■ **PROVIDED RECORDS**

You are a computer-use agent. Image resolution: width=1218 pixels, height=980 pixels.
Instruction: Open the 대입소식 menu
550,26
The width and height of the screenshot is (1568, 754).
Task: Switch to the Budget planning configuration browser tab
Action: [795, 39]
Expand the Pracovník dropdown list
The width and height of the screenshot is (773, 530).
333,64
...
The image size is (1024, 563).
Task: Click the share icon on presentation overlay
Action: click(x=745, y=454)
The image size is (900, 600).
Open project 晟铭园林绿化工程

■ **WRITTEN INSTRUCTION**
Can you copy word for word the lines from the one containing "You are a computer-use" through the one containing "Expand the Pracovník dropdown list"?

■ **REPLY TO THE TASK**
You are a computer-use agent. Image resolution: width=1218 pixels, height=980 pixels.
Instruction: Open the 대입소식 menu
550,26
The width and height of the screenshot is (1568, 754).
Task: Switch to the Budget planning configuration browser tab
Action: [795, 39]
Expand the Pracovník dropdown list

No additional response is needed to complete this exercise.